A fort, a step well, some shopping

Today (Sunday) wasour first full day together, starting with a visit to the Amber Fort, high above the city. The landscape is entirely different from the flat, dry plains of Delhi and Agra; green, with hills and mountains in sight and the fort at the top of a dusty hill. We got on the minibus to the town of Amber and then took Jeeps up the steep mountainside. We stopped first at the Panna Meena ka Kund stepwell, dating from the 10th century.  Stepwells were commonly used to collect and store water but were also gathering places, especially for women, and provided cool air on sweltering day.  It functioned like a cistern, with steps along the sides so that you could get to the water no matter what the depth, depending on rainfall. The design was graphically strong, very striking and filled with patterns, light and dark. And of course there were monkeys everywhere. Here are Carol and Caron in a little gazebo overlooking the well.

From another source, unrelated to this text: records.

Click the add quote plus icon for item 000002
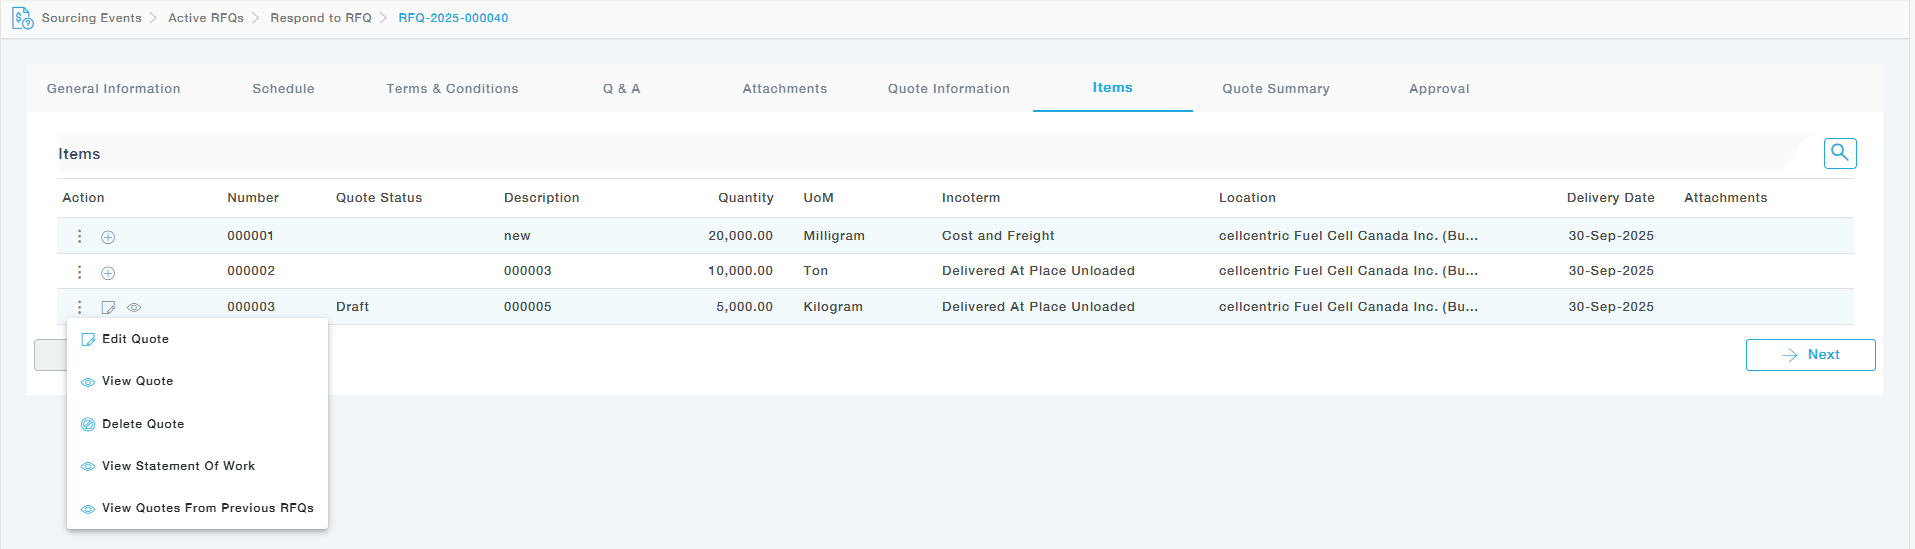 108,273
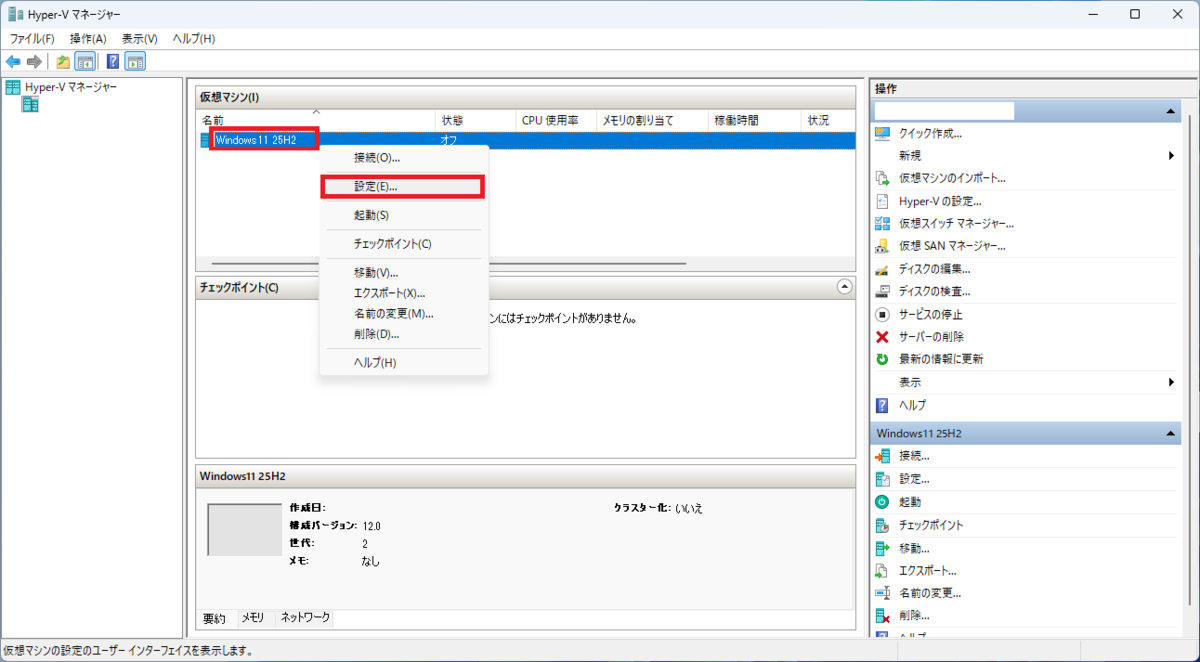Open the ネットワーク tab in the details pane
The width and height of the screenshot is (1200, 662).
pyautogui.click(x=305, y=618)
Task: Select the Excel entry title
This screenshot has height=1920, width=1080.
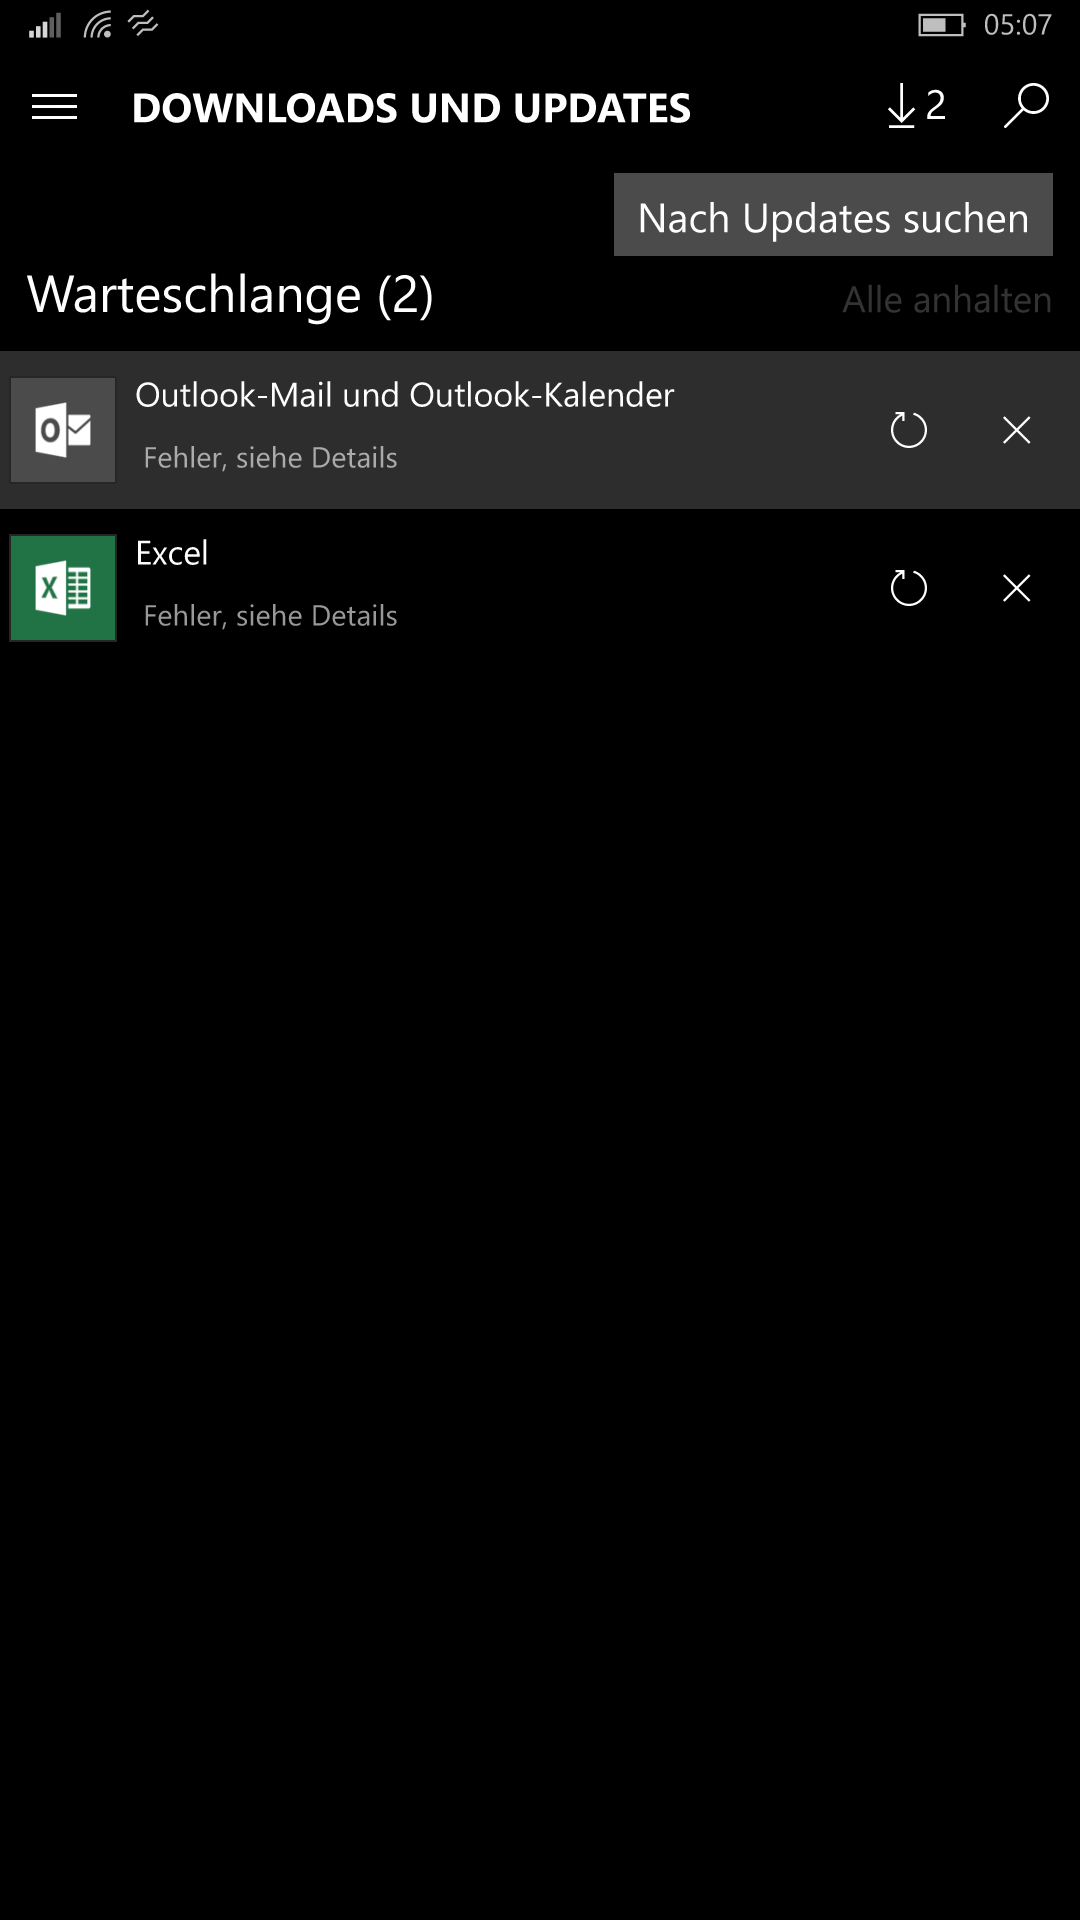Action: pyautogui.click(x=172, y=553)
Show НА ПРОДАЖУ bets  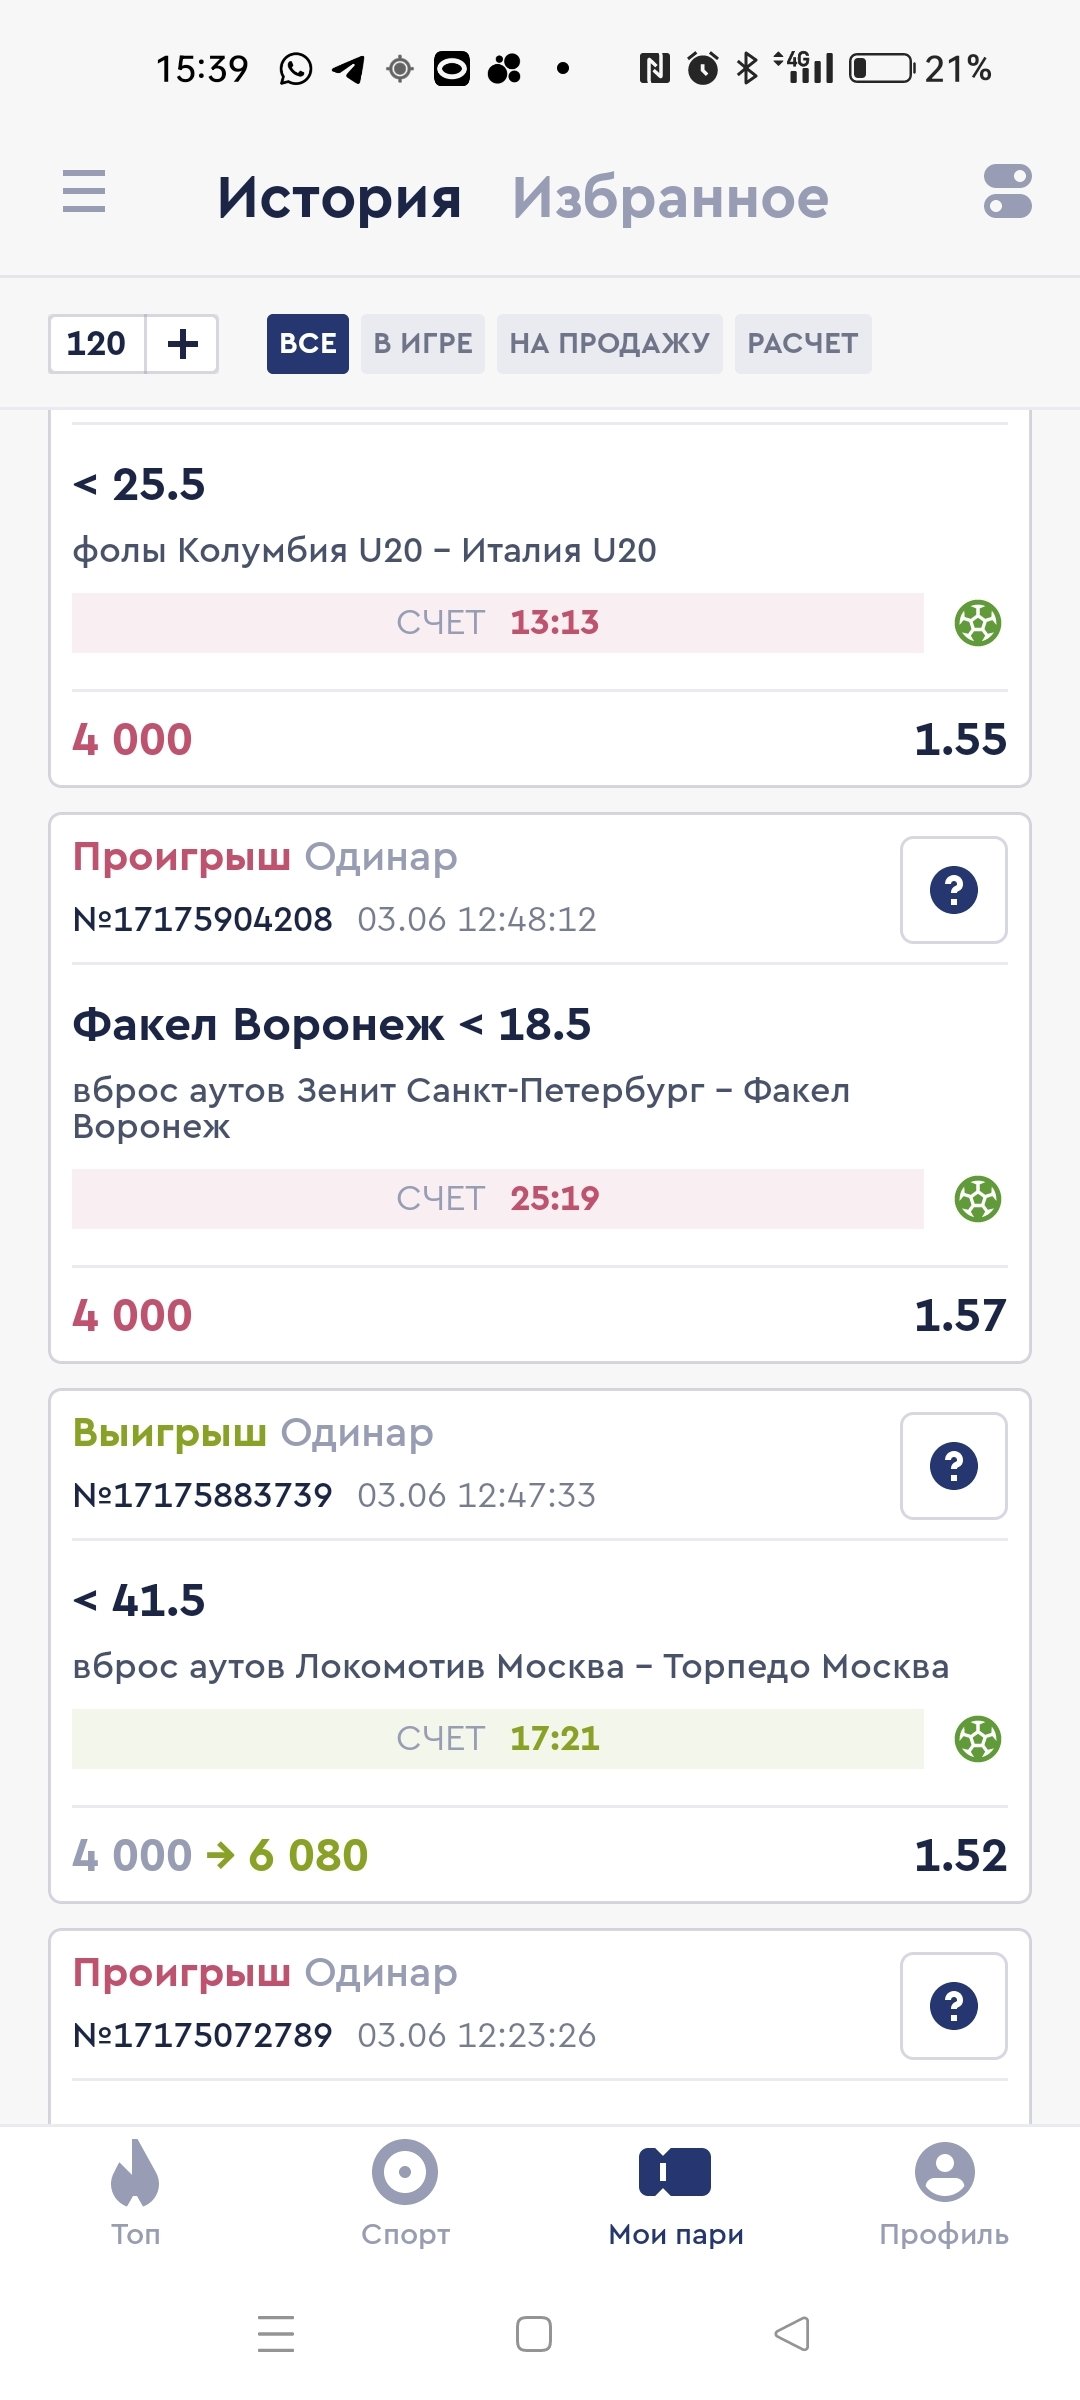609,344
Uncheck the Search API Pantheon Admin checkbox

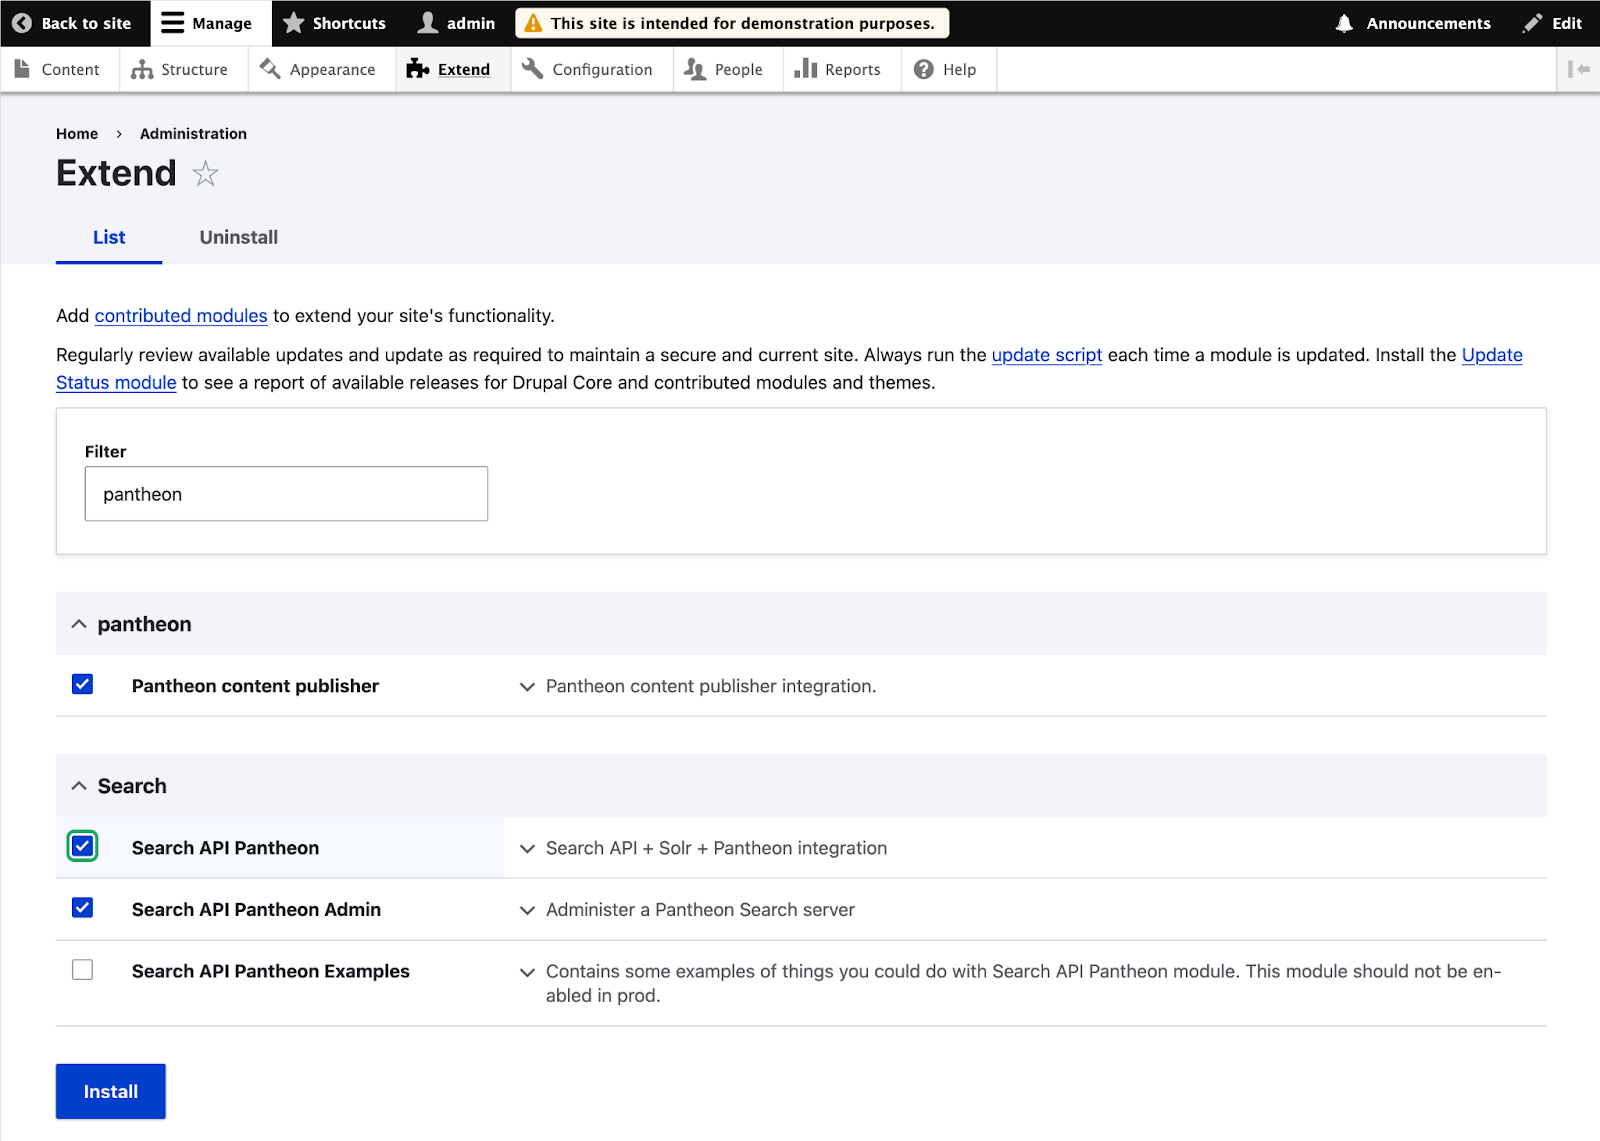(83, 908)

At the top of the hill, we met our affable guide who explained the fort to us, though between being hard to hear and hard to understand it was not terribly iluminating. Though it’s called a fort, there are three palaces here, winter, summer and monsoon, where the princesses lived, with no man allowed in except for the king. Again, beautiful carvings and painted walls. And long walls along the ridgeline to keep out…someone? The winter palace featured mirrored walls to reflect the light on cold winter days.

(Bad hair day, but so it goes!)  (And this was my go-to costume: travel vest where I could put my phone, guidebook or pamphlet, hand sanitizer, tissues, etc., small purse, and backpack for other layers, water bottle, emergency book, etc. etc.  Luckily I no longer care deeply about how I look when traveling!)

And everywhere, beautifully detailed inlaid designs.

There are elephants that you can ride, though it’s not a good idea for the elephants, so we did not indulge.

On the way out of the Amber fort we stopped by a bookstore with an interesting selection.  I’m really liking the Dalrymple book so hope to read more of him when I get home.

After lunch at the hotel, we gathered for a quick intro by each one of us.  Many stories to tell – Pati and her benign optic nerve tumor, M and her debilitating car accident that’s still being litigated, Sujata and her recovery from breast cancer, Amy and her year of refocusing that included a decision to stop designing fabric, Ginger and her story of finding her true love in Saskatchewan, et al.  A great group!

The afternoon was long.  We began by stopping at a new city gate that has been decorated in the traditional style.  It was beautiful and much visited by locals, especially young ones.  Then off to two markets at which point I was beginning to sag.  The first was an outdoor market set up in conjunction with the Literary Festival, where I saw some fabrics that I liked but nothing I needed to own. (This is also where we saw the creepy monkey man.)  The second shop had lovely clothes but I was really dead on my feet by now. Dinner at the hotel around 8 and then fell into bed.